- _DOCUMENT TEXT_
## start

I Can’t Believe I’m Looking at Test Scores

Here’s the (incendiary) headline: Test Scores Show Dramatic Declines!

Here’s the truth: this set of test scores tells us nothing for certain. The data are apples-to-oranges-to bowling balls muddled. If anything, if you still believe test scores give us valuable information, the data might be mildly encouraging, considering what students have encountered over the past 18 months.

More about the numbers later. First, let me share with you the moment I stopped believing that standardized test data had any valid role in determining whether students or schools were successful.

I was attending a State Board of Education meeting in Lansing. These are monthly day-long affairs where education policy and affairs are discussed and instituted. (Sometimes, the legislature passes different laws, in an attempt to undermine the State Board, but that’s not relevant in this example.) The Board, on this occasion, was setting cut scores from a round of new testing data.

I can’t tell you what year this occurred, exactly, but it was after NCLB was passed, and the Board was doing what they were supposed to do: managing the data generated by federally imposed standardized testing, grades 3-8.

## end

- _STORED DATA_
## start

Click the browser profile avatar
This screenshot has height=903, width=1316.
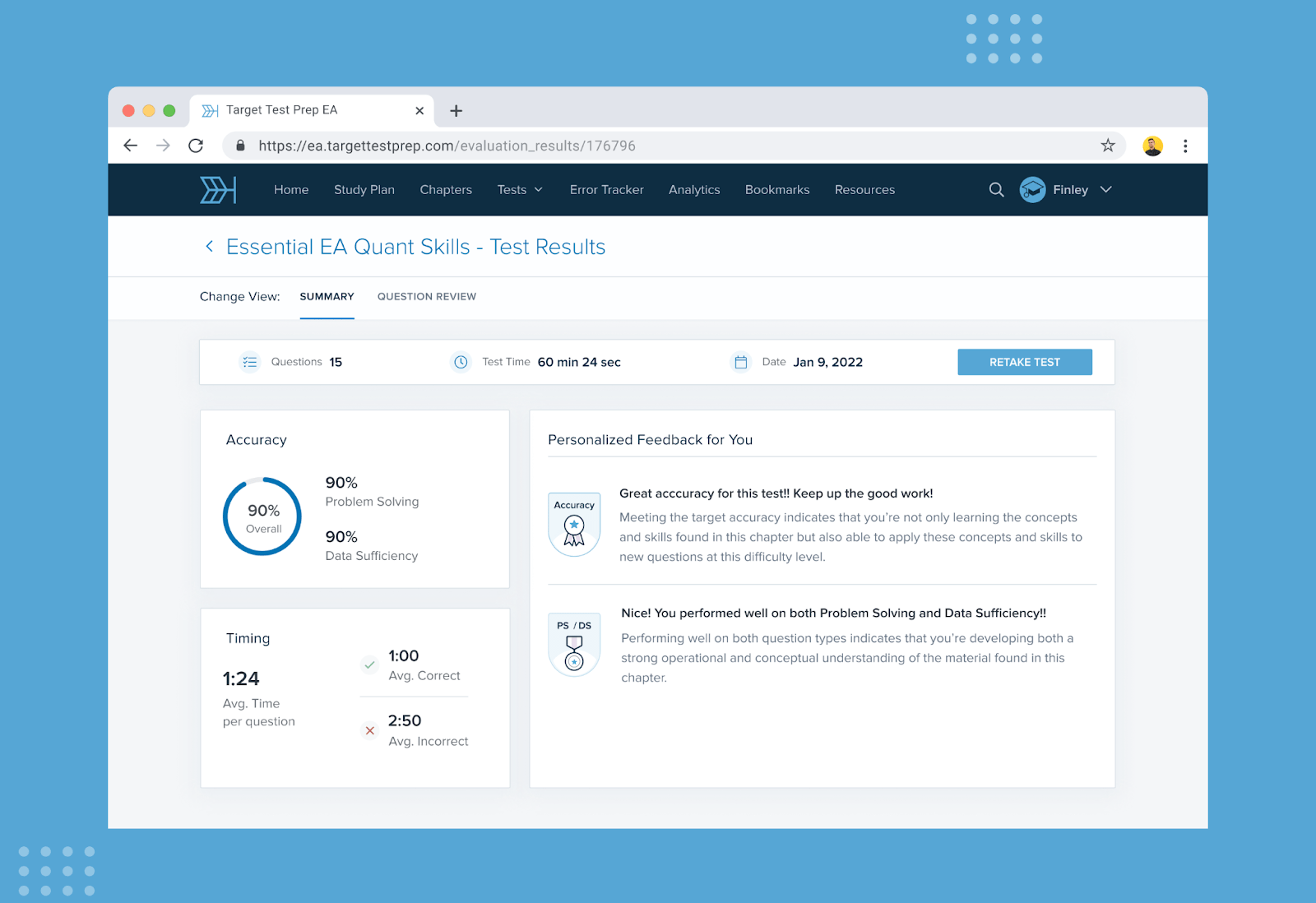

## end

- _TASK SET_
(A) From the post on test scores, quote the passage starting with "Here’s the truth: this" and going on through "schools were successful.".
(B) For each statement, say yes or no to whether the post on test scores supports it, and quote the words that decide it: (i) the State Board of Education meetings are held monthly in Lansing; (ii) the writer recalls the exact year the cut-score meeting took place; (iii) the federally imposed standardized testing covered grades 3-12.

- _FULL SOLUTIONS_
(A)
Here’s the truth: this set of test scores tells us nothing for certain. The data are apples-to-oranges-to bowling balls muddled. If anything, if you still believe test scores give us valuable information, the data might be mildly encouraging, considering what students have encountered over the past 18 months.

More about the numbers later. First, let me share with you the moment I stopped believing that standardized test data had any valid role in determining whether students or schools were successful.

(B)
(i) Yes: "I was attending a State Board of Education meeting in Lansing. These are monthly day-long affairs"
(ii) No: "I can’t tell you what year this occurred, exactly"
(iii) No: "managing the data generated by federally imposed standardized testing, grades 3-8"